Dans une déclinaison modérée, tous les Occupons Wall Street de la planète, était à mes yeux, un mouvement sans affiliation corporatiste, multiforme et dirigée vers la racine du problème que dénonce le, ou la, cagoulée : c’est faux que l’individualité prime sur le collectif. Pour faire simple, le mouvement 99% dénonçait le régime capitaliste instauré en système de droit dans lequel, une majorité est exclue du privilège d’y avoir droit.
Ceci étant dit, il me semble qu’un mouvement de révolution populaire « non-tranquille », du type je-pête-les-vitrines-d’un-magasin-X-parce-que-ce-sont-de-dignes-représentants-du-système-qui-m’exclue (et quand je parle d’exclusion, c’est n’est pas dire que le souhait, c’est d’être inclus dans ce système) ou encore j’brûle-des-chars-de-flics-parce-que-police-partout-justice-nulle-part, devrait vivre de lui-même sans avoir besoin « d’événement éducatif ». Par événement éducatif, j’entends bien sûr les manifs. Car il faut le dire, il y a une infime partie de la population conscientisée. Il y a une majorité qui doit être éduquée. C’est long. Souvent décourageant. Mais une étape nécessaire. C’est car ses mouvements de contestations que se conscientise les tasses-toi-de-mon-autoroute-parce-que-on-me-charge-5$-la-minute-de-retard-à-la-garderie.

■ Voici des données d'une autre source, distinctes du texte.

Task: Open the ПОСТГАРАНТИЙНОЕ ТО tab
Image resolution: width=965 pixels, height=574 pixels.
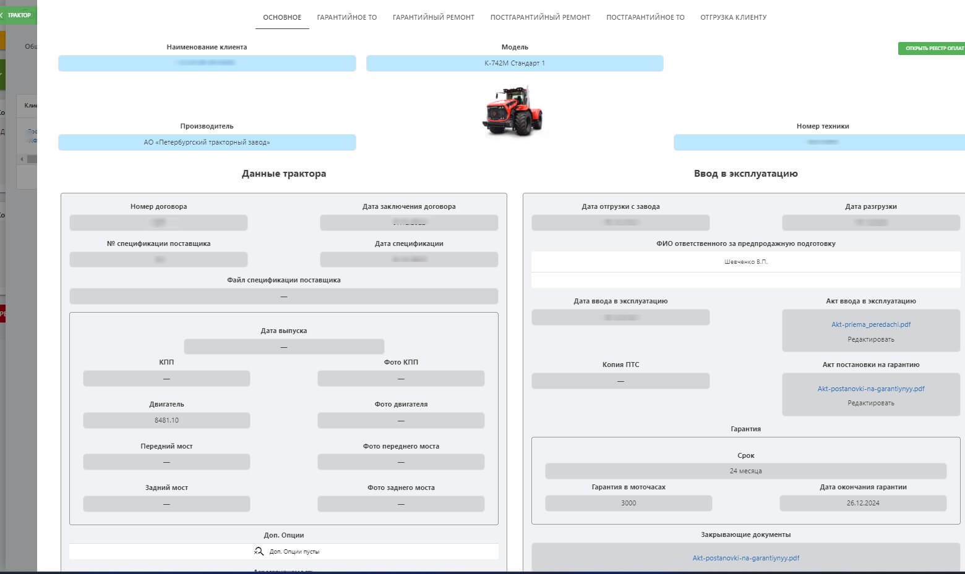Action: point(645,17)
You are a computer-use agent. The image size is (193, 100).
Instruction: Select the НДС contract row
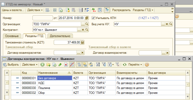click(98, 83)
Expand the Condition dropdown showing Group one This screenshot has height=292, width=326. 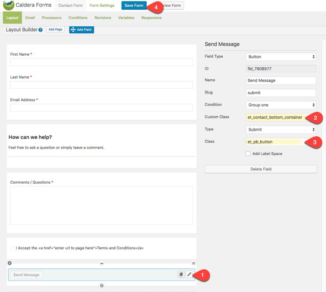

Tout ça pour dire, que d’affirmer que la cagoule dans les manifestations à un autre but que de protéger son identité est pour moi un argument incompréhensible. J’y ai lu un argumentaire pour le port de la « burka ». Je ne suis pas un facho d’Hérouxville mais je considère tout de même que ces théories du « général versus individu » sont à double tranchant et que ce sont ce genre d’argument qu’on sert pour justifier le voile intégral : la femme « affirme « ce qu’il est » beaucoup plus qu’il ne le cache » MAC. J’estime que le port de la cagoule est nécessaire pour « accélérer » un mouvement de changement de régime qui a un point de départ affranchi. Qu’elle est nécessaire pour faire des actes de désobéissance civile passible de poursuites et autres. Mais elle doit être désincarnée de ce mouvement de sensibilisation et d’éducation que sont les manifs. Et je crois que la conclusion est vrai, ça agace une partie de la population, qui contient en elle les germes de compréhension, il s’agit de le cultiver.
Je suis pour la contestation et pour les manifestations quand l’objectif vise l’ équité social , la justice , la démocratie et la révolte envers la corruption étatisée et le vol le détournement syatématique de l’ argent des contribuables pourse le partager entre petits amis bien nantis .
Le conformiste , le » law and order » que nos faiseux de lois ne respectent pas eux -même mais l’ exigent aux autres et la grosse morale me pue aux nez .
Ceci étant dit , la cagoule peut servir a l’occasion dans des causes justes mais quand elle ne sert qu’ aux individus qui carburent a l’ adrénaline face a l’ exposition au danger ( peut-importe la cause ) quand elle vient perturber le déroulement légitime d’ une manifestation importante et qu’ elle ne fait que nourrir le plaisir intense de celui qui la porte , je ne suis pas prêt personnellement a en faire l’éloge !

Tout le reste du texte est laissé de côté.